[Start of Attachment]

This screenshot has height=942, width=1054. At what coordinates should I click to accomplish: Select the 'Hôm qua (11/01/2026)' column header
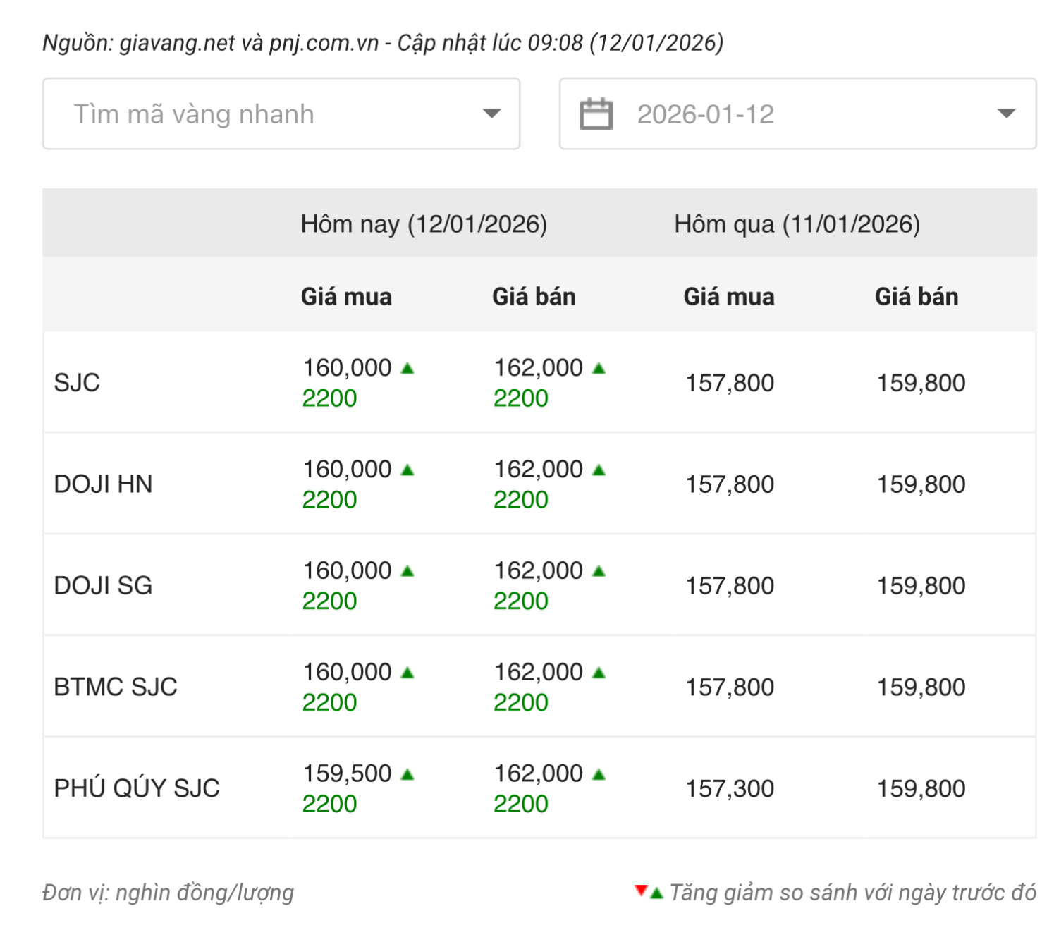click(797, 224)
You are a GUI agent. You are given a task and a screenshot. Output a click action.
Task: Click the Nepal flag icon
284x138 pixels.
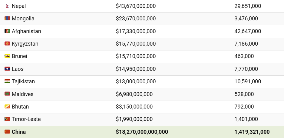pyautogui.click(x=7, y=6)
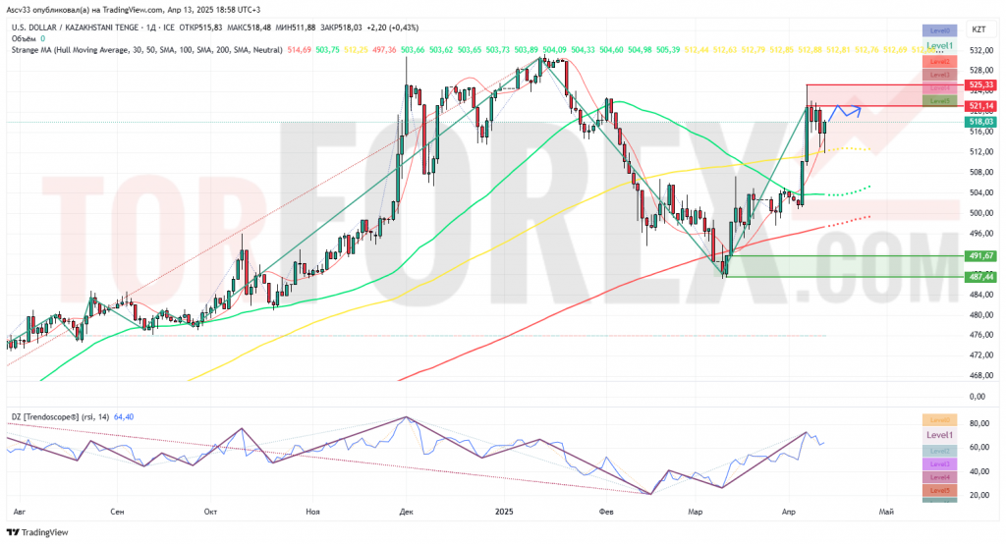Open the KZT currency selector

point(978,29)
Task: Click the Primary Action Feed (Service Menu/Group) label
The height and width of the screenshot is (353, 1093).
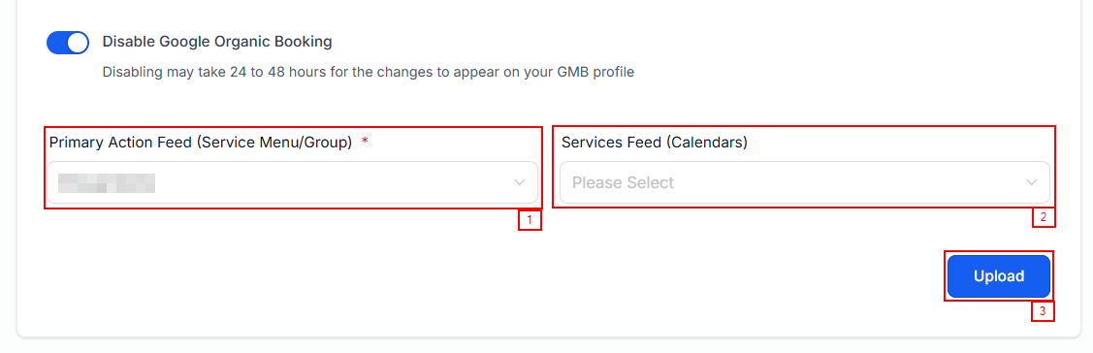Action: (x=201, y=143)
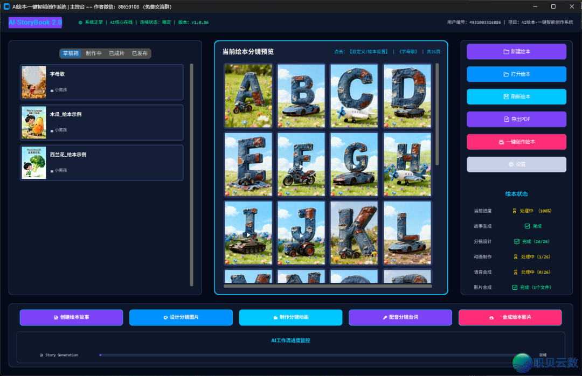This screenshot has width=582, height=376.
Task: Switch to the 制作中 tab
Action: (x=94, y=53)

[End of Attachment]

__What you need to do__. Write out the material above once more, exactly as it reads, with no pictures.

__Problem solution__.
This screenshot has height=942, width=1054. At what coordinates should I click to accomplish: Select the 'Hôm qua (11/01/2026)' column header
click(797, 224)
You are a GUI agent. You are given a task and a screenshot. Output a click action.
Task: Click the Nepal flag icon
284x138 pixels.
pyautogui.click(x=7, y=6)
Open the KZT currency selector

point(978,29)
Task: Click the Primary Action Feed (Service Menu/Group) label
The height and width of the screenshot is (353, 1093).
Action: (x=201, y=143)
This screenshot has width=582, height=376.
Task: Switch to the 制作中 tab
Action: (x=94, y=53)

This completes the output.